Mark E. Lutes, Chair of the firm’s Board of Directors and a Member of the firm’s Health Care and Life Sciences practice, in the Washington, DC, office, was asked to respond to the following question: “What are the greatest challenges in implementing and expanding value based purchasing initiatives that CMS faces for Medicare, as well as that health plans and employers face in the commercial sector?”

Following is an excerpt of his answer:

No payor can "snap its fingers" and put forth value based payment methodology that is fair and "administrable." Hard work goes into discerning the methodology for determining the scope of the episode, the derivation of the price, the particulars of the payment, any quality "checks and balances," and the appropriate patient incentives.

For instance, a episode can play off of a major diagnosis, a medical event or a chronic condition over some period. It can be initiated by a claim, encounter or some other event. It can include inpatient events only, or prior tests, and post-acute care of some duration. Readmissions can be included and intervals between episodes need to be defined.

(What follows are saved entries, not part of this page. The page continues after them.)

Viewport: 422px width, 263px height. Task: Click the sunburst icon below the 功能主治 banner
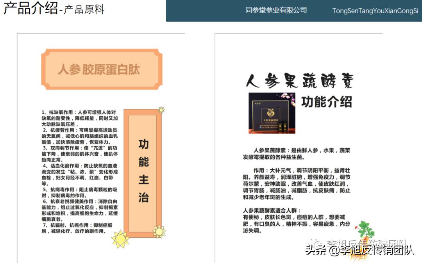(159, 231)
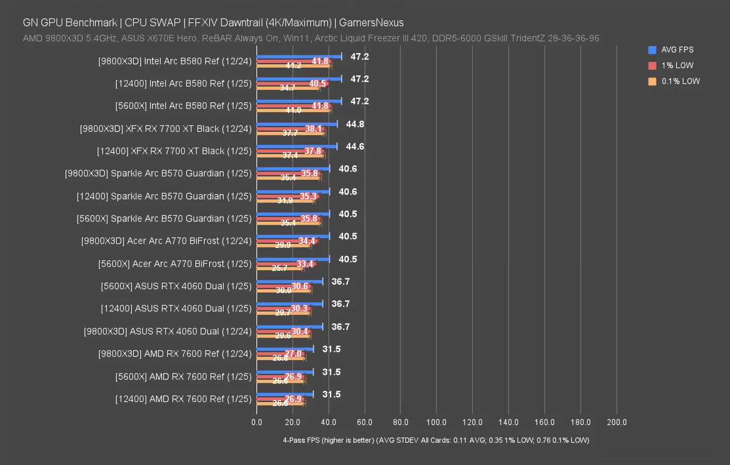Click the 44.6 average FPS value
This screenshot has width=730, height=465.
[355, 147]
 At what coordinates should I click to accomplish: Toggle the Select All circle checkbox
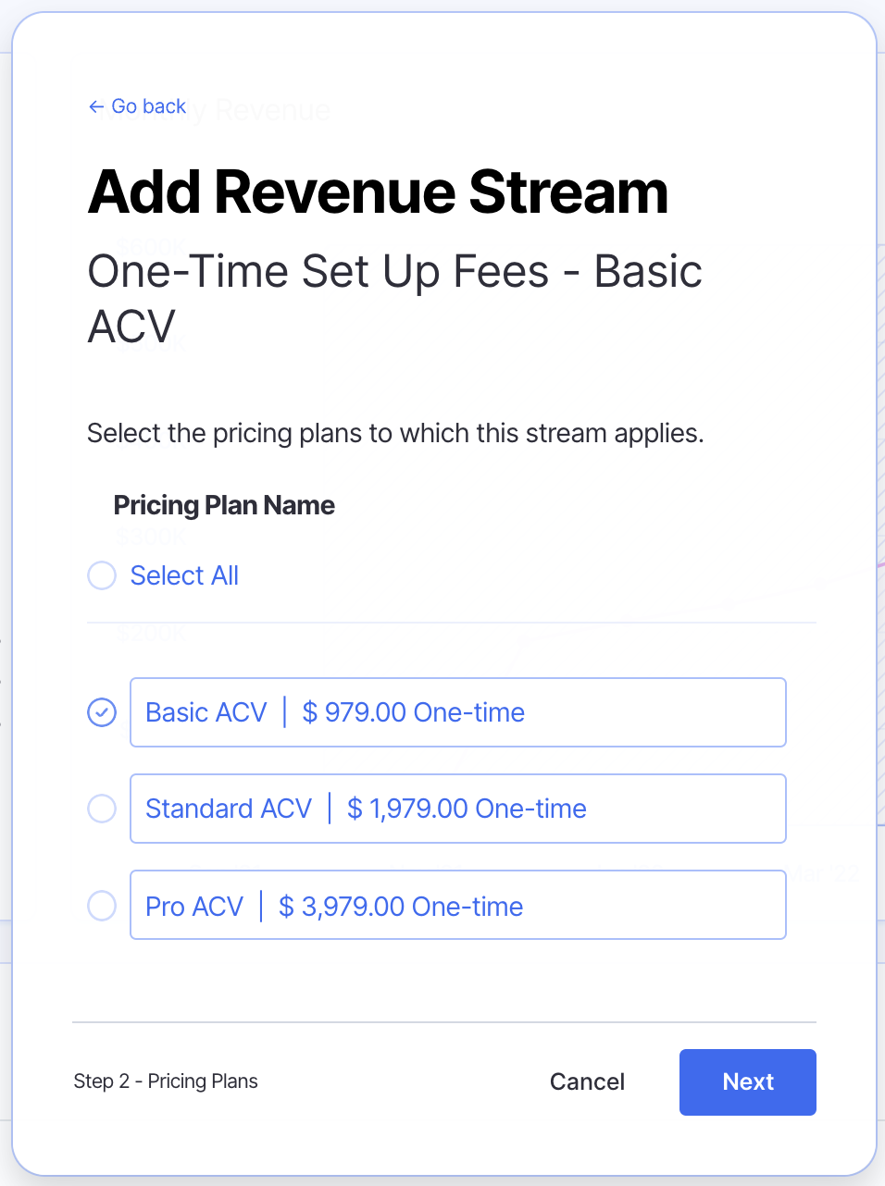click(x=102, y=575)
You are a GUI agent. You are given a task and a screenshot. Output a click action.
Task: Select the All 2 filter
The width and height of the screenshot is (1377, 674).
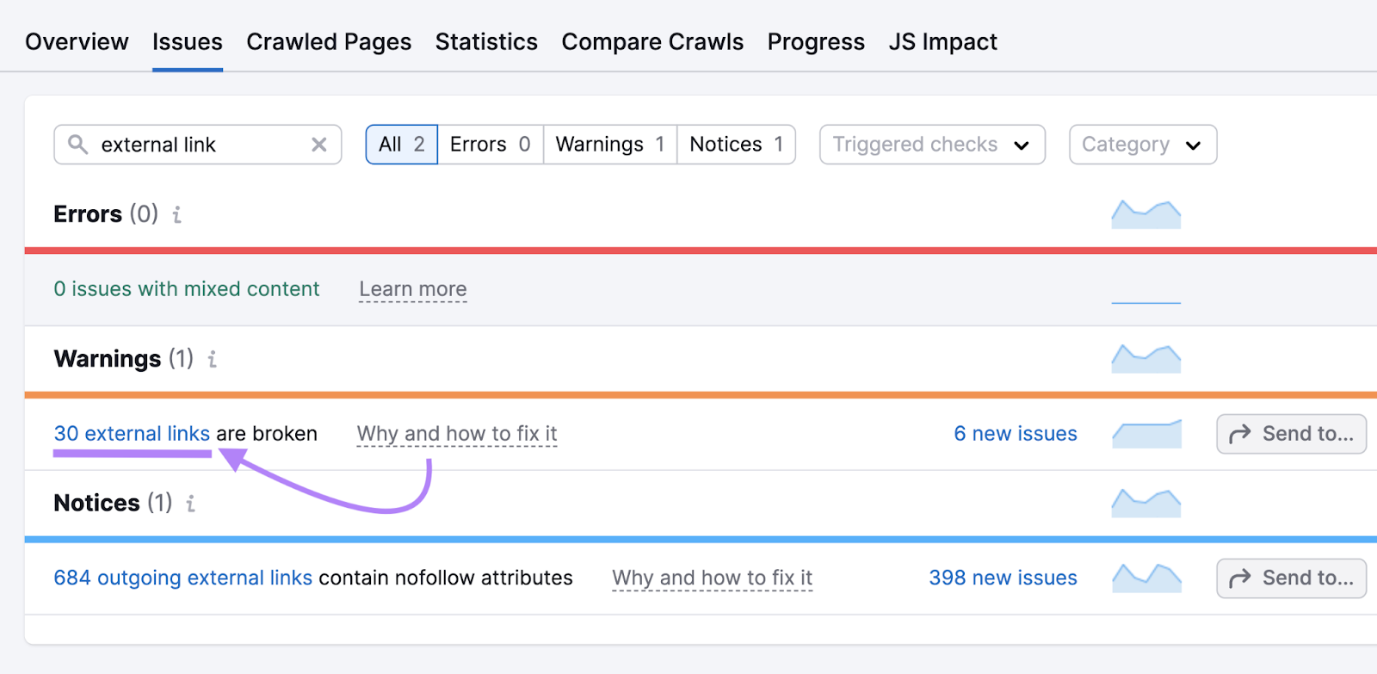tap(402, 145)
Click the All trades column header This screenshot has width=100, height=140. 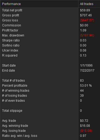tap(89, 4)
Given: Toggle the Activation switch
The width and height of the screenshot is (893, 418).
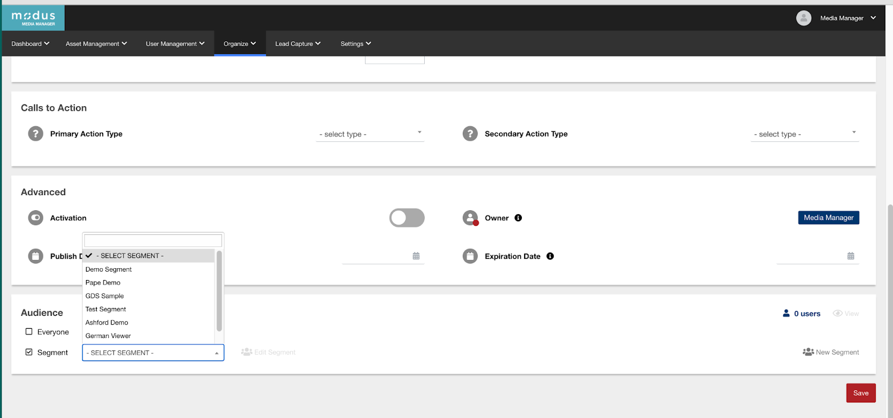Looking at the screenshot, I should tap(407, 218).
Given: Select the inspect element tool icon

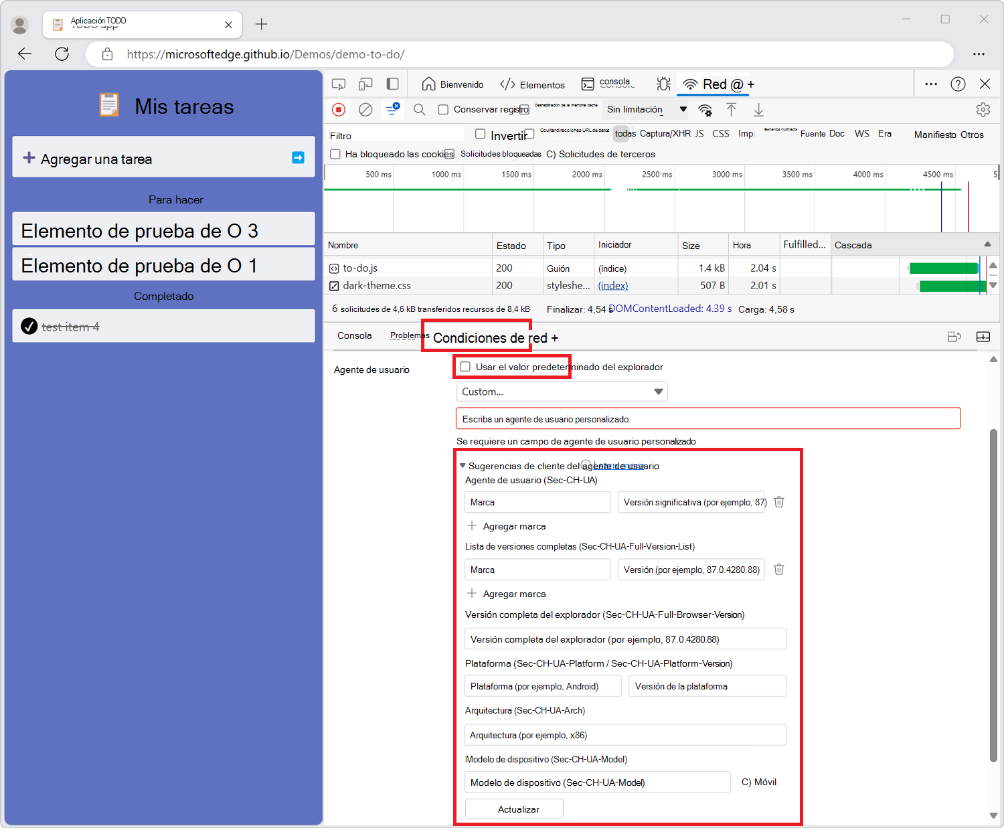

The determination of price comes from agreement as to relevant prior period to compare against. Are the provider groups involved analogous? Are the patient groups comparable? How should case mix adjustment work or will patient severity be deemed a constant to guard against gaming via coding improvement alone? Will the price account for inflation or step down over the term? How will it be adjusted to account for new technologies or changes in the care path?

Obviously, with this range of factors (and more not listed due to space considerations!)—getting it "right" is neither easy or quick. When working on these deals, the data needs to be good, a range of professional expertise is brought to bear as well as the good will and fair play of the parties. To complicate matters further, the attention or even motivation of the parties may not be in balance.